On the Manhatttan Island one night, strolling the sidewalk with Jeffrey Mallare, eyes peeled wide for clues and insinuations, I come across a striped-green matchbook sitting conspicuously in the pinpoint center of the sidewalk, a matchbook from none other than the Time Café itself. Could my future self be guilty of such a rotten pun? Could a future associate of mine? In the excitement, I shrugged off the danger-signs and make a quick mental appointment with the Time Café, for the following afternoon. Was this mathcbook a true secretion of a future reality, or merely a lame-o timetrap set by an agent from the year 2300?

Coincidently enough, the Time Café came to me, twelve hours later, as I was meandering aimlessly around Manhattan again. Travelling solo, dressed to the nines in my slick, silver timebandit ensemble, I entered the Time Café, trembling with the possibility of either catastrophe or self-collision. Something was awry, misplaced. I could tell. Not one plate on the menu was under ten dollars, a bad sign. This could no longer be the doing of my future self, who certainly knew my aversion to any restaurant fancier than Ruby Tuesdays (and my inability to afford them). A foreign power was now controlling that corridor of Time. I approached the hostess. “Uh, excuse me- This may sound a bit odd but I was supposed to meet some friends here, and I think I might’ve missed my appointment. Are any messages left for me- my name is Brandon Joyce.” Politely, but with eyebrows still raised from the shock of my silver timejacket, she checked around with folks in the know, the waitstaff and day managers. “No, no messages, but I’ve only been here since seven. You might want to check with the bartender in the lounge.

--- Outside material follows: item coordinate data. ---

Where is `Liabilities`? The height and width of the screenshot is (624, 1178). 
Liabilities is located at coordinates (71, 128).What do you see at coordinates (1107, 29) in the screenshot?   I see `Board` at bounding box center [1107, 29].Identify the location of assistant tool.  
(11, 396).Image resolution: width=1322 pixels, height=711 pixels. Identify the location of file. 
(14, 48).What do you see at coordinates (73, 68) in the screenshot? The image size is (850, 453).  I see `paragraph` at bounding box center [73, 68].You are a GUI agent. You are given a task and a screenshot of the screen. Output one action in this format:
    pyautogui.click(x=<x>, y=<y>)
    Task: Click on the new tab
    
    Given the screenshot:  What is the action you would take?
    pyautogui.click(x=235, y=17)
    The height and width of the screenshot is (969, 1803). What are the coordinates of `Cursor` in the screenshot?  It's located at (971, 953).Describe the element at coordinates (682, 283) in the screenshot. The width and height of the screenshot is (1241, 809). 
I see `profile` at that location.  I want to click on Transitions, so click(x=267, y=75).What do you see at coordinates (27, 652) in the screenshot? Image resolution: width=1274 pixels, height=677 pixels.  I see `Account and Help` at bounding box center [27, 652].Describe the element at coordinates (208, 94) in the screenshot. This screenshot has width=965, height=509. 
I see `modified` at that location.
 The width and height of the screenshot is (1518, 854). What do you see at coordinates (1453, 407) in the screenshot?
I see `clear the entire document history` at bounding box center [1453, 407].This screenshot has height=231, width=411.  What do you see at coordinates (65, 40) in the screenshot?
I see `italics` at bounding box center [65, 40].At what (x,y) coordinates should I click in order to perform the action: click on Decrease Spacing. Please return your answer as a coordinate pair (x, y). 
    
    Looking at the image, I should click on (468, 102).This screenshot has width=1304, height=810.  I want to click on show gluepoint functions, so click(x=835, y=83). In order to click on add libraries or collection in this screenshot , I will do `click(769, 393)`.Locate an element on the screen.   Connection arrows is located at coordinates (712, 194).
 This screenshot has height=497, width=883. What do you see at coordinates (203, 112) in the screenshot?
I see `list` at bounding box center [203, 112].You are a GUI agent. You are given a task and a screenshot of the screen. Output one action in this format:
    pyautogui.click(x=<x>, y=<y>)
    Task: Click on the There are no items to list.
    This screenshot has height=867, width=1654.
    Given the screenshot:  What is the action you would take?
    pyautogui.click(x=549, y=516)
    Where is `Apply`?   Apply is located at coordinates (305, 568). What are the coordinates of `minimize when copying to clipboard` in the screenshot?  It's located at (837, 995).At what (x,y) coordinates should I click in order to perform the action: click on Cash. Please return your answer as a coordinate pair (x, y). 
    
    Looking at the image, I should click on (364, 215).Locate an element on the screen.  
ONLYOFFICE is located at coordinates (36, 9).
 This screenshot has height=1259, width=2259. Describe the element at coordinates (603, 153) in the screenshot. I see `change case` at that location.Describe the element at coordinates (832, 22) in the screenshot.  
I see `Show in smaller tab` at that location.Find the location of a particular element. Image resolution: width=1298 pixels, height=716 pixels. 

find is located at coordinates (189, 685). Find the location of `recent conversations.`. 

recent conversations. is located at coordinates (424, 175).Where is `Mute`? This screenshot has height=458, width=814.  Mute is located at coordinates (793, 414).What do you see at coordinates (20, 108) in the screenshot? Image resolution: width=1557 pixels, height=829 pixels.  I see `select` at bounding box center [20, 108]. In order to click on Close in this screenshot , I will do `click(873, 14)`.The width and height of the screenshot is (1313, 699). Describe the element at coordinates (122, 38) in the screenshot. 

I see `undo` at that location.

They might know.” —

“Thanks.”

Space-time, by then, was filled with white-noise and background ringing. It was thick, mellifluous, moving along in slow-motion. Bad omens: evidence of an upheaval in space-time. I was sitting in the quiet eye of some vortex, but I knew all would be well if I just stayed spry and alert. I turned to enter the blacklit lounge, and there, in the back booth, were four hard-boiled, well-dressed gentlemen, oblivious as always to the subtleties of twenty-first century fashion. I’d been ambushed! Before arousing attention, I detoured into the restroom and paced the tiles waiting for my next brilliant plan. “They couldn’t have seen me. But if they have a reading on me, they may know anyway. Could they have pegged my coordinates already? If so, I’m probably surrounded by now. Fuck, fuck, and double fuck. What am I going to do” Without another thought, I burst out of the restroom, with my face buried in my collar, focusing all my hopes on the front doors. With an ambiguous nod to hostess, I’m safe in the open-air, then down into the turgid flux of the New York subway system. Man, that is the last time I’ll ever step foot into a joint with fifteen dollar sandwiches.